The daffodils are in full bloom, and that means it is time to get the garden ready to plant. Some weeks ago Michael tilled leaves into the beds of rich red clay that we are enticing along on the journey to rich brown humus. Then he hauled wheelbarrow load upon wheelbarrow load of compost to the beds and tilled that in. We have planted greens and peas, but we had one more task, and the whole of our landscape cried for it. Sunday we mixed water with the Pfeiffer Field and Garden biodynamic preparation and let it sit while we waited for the March wind to abate a bit.
Monday was the day.
The Pfeiffer prep was one of many preparations created in the 1940’s by Dr. Ehrenfried Pfeiffer and the associates he gathered around him in New York to make biodynamics more accessible to widespread agriculturists.
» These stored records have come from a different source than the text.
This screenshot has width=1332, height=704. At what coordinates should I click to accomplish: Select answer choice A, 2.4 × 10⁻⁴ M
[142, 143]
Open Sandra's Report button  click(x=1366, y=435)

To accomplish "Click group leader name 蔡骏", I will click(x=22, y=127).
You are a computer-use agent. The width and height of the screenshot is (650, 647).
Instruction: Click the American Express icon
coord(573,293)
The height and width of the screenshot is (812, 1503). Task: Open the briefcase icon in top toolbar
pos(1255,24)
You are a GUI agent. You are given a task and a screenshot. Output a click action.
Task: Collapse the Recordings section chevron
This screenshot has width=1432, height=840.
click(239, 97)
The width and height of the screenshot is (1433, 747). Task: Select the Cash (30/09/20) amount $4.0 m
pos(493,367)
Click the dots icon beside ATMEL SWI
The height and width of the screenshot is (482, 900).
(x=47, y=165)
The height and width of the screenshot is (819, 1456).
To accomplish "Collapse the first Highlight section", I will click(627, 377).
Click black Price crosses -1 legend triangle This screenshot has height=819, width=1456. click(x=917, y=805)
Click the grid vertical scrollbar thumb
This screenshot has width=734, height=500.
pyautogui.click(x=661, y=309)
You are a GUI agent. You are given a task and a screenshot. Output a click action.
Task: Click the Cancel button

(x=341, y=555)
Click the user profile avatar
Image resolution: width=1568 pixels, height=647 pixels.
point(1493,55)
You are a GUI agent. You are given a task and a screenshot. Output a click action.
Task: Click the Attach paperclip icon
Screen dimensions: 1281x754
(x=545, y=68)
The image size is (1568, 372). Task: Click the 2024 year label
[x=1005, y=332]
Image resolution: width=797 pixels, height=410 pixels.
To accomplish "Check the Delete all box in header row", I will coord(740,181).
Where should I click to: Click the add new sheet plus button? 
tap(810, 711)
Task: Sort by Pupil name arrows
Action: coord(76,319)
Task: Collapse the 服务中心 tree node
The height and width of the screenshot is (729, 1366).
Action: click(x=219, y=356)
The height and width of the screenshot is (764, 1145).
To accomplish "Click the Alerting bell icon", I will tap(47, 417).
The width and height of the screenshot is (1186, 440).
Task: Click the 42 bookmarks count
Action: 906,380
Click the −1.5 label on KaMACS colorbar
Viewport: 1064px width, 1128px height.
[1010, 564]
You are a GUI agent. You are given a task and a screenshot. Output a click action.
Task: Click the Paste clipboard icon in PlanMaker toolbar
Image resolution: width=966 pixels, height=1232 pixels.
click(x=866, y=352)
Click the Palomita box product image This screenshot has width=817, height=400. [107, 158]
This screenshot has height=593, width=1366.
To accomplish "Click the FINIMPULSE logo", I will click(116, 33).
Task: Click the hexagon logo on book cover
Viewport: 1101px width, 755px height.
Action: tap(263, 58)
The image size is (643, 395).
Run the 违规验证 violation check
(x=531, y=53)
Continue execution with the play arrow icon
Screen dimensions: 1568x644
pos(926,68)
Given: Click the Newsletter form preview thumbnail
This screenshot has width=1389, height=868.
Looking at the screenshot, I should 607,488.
The Josephine Porter Institute for Applied Biodynamics in Floyd, Virginia is the exclusive owner of the proprietary formulas that came out of that work, and we had a packet of the field spray sitting in the kitchen, waiting for the day.
Our depleted farm ground needs so much, and finally, homebound as we are, we have time to give the pastures a biodynamic boost.
We gathered the equipment: sprayer, the one with the nozzle that works, bucket to hold dilution of the prep, stick to stir, jar of soaked preparation, measuring spoon, and oh yes, the copper water revitalizing tube that will one day be installed in our house water system.
We needed multiple mixes to cover the garden and both front and back pasture, so while Mike was walking the sprayer through the fields, Kate prepared the spray.
It took two of us to transfer the liquid from the bucket to the sprayer, so no picture of that. Then Mike pressurized the sprayer, tested the nozzle, and he was ready to go.